**SELECTED EXTRACT:**
----------------

# More Deer Pics



## Nemont (Jan 27, 2004)

Here are some more pics of deer taken by friends and relatives of mine in 03. Thought I would share with you.
































A public land eastern Montana Bull








One Goat









Just trying to stay inside and stay warm.
Nemont


----------



## GooseBuster3 (Mar 1, 2002)

Nice pics!! Man I cant wait until I can go out west this year and hunt mulies again!!


----------



## mallard (Mar 27, 2002)

Nice bucks you guys got.Were those taken on public or private land?If private,do you have to pay for access?


----------



## Nemont (Jan 27, 2004)

All taken on public, BLM, land except the antelope. Taken on my Father in laws ranch. Have never, yet, paid for hunting access.

----------------

**DATA EXTRACT:**
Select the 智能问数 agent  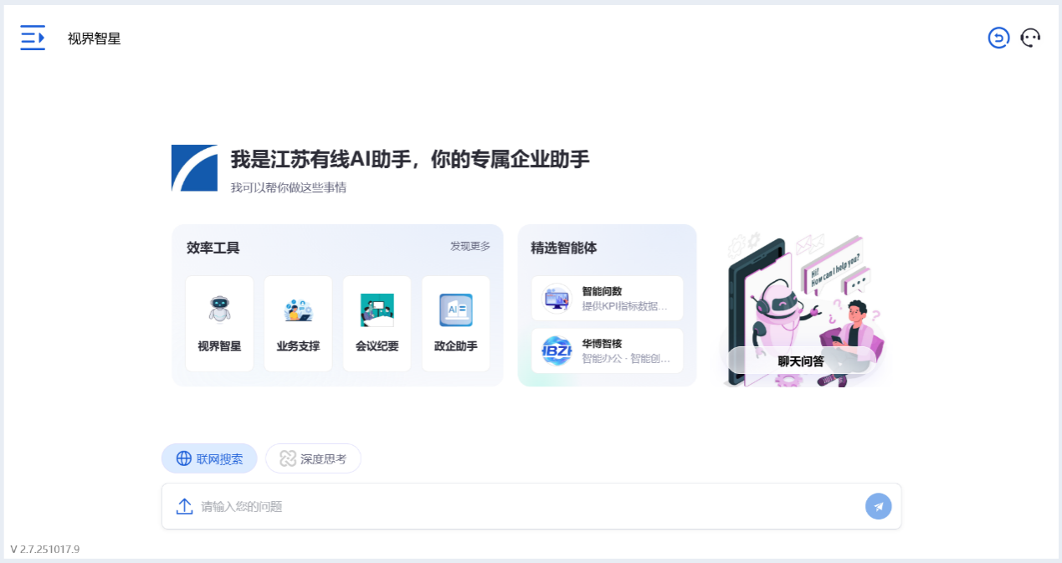607,299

----------------

**REQUEST A:** In the deer pictures thread, where was the antelope taken?
**REQUEST B:** List every username that posts in the deer pictures thread.
**REQUEST C:** Carry on the deer pictures thread after its last post.
The lines aren't needed for any of this.

**RESULT A:** On Nemont's father-in-law's ranch.

**RESULT B:** Nemont, GooseBuster3, mallard

**RESULT C:**
Nemont


----------



## mallard (Mar 27, 2002)

Nemont,The reason I asked is that a few of the locals I talked to,that were at the Hell creek campground, said all of the ranchers want money to hunt there land.


----------



## Nemont (Jan 27, 2004)

Mallard,
That may be true but I guess I have had the advantage of being born and raised here. Know a lot of people and who will let a guy hunt. It is like every other place in the country, it pay to play. 
Nemont


----------



## goose133 (Feb 25, 2004)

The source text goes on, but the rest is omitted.